---------- Record excerpts
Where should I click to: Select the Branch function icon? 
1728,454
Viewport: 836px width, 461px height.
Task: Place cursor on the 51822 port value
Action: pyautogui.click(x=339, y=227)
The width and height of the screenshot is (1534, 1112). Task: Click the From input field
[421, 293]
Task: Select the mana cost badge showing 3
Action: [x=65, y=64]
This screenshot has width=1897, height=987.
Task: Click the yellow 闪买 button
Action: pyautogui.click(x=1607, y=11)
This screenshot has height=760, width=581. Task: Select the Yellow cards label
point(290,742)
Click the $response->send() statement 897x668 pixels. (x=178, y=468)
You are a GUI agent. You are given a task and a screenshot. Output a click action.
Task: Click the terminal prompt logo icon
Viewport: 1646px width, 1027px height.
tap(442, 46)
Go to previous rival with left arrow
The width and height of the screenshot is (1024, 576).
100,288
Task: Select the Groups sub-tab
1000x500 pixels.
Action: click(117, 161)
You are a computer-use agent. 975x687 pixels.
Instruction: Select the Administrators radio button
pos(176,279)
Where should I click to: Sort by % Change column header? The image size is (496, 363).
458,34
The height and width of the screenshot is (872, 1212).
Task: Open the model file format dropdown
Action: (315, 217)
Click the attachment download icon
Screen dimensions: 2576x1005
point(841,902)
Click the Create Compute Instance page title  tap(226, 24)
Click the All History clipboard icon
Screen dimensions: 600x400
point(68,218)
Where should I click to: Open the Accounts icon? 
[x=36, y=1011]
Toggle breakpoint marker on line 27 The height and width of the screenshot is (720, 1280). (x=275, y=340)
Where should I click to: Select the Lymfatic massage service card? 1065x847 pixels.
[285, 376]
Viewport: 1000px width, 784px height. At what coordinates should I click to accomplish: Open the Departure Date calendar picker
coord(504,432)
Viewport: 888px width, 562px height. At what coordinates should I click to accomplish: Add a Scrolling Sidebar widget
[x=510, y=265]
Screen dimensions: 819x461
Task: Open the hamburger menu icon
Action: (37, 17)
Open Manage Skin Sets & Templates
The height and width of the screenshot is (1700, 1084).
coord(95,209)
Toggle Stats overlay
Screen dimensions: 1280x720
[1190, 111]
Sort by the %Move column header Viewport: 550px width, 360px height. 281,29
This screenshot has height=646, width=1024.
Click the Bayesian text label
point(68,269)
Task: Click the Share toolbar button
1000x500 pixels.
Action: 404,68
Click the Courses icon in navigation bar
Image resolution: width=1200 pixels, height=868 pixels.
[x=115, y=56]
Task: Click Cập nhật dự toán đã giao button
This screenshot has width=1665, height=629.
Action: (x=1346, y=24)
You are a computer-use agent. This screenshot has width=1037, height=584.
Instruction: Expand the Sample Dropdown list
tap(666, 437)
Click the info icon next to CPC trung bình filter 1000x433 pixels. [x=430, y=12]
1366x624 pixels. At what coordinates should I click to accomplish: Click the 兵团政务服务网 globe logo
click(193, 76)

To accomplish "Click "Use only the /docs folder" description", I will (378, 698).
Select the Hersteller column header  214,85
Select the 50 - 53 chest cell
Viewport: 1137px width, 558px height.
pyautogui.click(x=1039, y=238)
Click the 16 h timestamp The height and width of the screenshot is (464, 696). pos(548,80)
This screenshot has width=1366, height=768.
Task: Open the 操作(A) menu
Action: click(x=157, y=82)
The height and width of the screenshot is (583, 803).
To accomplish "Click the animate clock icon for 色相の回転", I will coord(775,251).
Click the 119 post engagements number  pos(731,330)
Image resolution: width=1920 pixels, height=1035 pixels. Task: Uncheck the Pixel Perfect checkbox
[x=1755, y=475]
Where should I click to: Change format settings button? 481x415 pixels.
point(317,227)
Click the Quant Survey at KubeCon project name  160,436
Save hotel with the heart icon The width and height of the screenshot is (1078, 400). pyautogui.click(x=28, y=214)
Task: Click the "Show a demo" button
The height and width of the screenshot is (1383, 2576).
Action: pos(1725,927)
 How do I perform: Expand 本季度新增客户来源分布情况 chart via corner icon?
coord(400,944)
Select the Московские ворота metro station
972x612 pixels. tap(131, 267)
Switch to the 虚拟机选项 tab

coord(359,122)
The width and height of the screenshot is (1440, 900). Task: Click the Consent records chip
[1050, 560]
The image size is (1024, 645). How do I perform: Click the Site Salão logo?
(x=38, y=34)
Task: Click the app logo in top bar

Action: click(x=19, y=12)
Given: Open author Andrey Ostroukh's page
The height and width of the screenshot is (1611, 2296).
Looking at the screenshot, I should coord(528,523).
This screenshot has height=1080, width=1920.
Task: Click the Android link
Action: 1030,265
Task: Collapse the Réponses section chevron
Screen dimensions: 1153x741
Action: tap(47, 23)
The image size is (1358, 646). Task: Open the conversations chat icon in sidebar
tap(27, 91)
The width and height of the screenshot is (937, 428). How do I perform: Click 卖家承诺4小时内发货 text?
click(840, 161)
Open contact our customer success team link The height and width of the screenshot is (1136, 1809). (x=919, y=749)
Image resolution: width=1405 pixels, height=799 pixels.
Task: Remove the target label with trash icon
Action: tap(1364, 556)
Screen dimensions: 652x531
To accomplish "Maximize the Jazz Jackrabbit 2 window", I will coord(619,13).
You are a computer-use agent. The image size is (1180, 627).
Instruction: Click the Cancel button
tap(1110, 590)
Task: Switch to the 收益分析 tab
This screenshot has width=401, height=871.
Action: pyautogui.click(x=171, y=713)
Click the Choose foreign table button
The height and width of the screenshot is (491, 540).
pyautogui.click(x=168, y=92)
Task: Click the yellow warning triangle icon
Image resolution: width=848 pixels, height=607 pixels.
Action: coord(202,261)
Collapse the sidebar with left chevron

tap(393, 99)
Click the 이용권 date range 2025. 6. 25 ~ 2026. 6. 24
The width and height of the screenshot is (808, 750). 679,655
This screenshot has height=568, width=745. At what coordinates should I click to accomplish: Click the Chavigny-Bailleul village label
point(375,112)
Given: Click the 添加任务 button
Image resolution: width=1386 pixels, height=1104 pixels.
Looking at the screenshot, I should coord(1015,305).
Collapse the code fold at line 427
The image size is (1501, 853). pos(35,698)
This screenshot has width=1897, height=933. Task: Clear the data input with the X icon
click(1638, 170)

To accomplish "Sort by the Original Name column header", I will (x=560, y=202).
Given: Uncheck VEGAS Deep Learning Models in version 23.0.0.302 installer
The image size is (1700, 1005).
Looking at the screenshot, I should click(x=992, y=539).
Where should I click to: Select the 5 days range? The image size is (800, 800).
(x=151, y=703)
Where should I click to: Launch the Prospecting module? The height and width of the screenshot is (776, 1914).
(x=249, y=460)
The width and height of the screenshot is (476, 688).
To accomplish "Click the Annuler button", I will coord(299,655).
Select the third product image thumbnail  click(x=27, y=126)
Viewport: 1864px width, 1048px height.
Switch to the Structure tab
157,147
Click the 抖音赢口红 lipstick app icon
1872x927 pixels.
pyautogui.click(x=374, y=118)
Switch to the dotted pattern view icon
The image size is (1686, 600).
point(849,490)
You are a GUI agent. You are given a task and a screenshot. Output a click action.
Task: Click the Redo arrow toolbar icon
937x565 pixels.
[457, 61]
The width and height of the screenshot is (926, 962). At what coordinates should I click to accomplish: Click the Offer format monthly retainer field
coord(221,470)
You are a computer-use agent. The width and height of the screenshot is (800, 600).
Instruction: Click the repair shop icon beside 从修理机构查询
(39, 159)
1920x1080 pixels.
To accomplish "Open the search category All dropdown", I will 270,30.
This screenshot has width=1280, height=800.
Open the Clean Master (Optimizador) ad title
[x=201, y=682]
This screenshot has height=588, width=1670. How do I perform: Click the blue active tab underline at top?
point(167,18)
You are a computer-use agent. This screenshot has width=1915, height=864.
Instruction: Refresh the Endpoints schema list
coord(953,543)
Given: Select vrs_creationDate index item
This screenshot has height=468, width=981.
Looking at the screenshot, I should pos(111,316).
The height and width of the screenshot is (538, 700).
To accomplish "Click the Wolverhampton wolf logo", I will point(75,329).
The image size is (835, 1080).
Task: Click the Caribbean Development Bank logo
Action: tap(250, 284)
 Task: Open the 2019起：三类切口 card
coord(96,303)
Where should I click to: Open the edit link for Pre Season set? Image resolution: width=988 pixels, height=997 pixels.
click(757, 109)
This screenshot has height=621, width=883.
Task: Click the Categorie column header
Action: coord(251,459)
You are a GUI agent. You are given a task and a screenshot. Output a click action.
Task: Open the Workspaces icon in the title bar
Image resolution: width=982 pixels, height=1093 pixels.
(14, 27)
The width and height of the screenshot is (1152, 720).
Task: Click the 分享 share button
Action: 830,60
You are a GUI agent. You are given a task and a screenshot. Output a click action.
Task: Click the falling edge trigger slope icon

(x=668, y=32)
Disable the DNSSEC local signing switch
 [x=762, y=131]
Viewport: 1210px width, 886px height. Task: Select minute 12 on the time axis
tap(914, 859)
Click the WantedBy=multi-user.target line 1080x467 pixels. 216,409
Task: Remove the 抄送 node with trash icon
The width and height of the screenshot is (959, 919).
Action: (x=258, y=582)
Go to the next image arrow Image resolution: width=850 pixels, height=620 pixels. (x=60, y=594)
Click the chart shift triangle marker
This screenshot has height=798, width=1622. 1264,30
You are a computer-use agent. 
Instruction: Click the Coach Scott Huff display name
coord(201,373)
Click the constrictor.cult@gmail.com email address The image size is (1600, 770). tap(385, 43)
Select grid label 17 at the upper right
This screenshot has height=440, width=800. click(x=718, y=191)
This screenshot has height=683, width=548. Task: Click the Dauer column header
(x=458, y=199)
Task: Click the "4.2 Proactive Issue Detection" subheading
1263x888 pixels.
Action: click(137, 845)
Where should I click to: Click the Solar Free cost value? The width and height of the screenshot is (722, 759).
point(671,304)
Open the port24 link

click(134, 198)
--------------------
▶ **Task to complete**
Gather each line in the data that holds the string "next".

▶ **Expected answer**
Click the info icon next to CPC trung bình filter 1000x433 pixels. [x=430, y=12]
Go to the next image arrow Image resolution: width=850 pixels, height=620 pixels. (x=60, y=594)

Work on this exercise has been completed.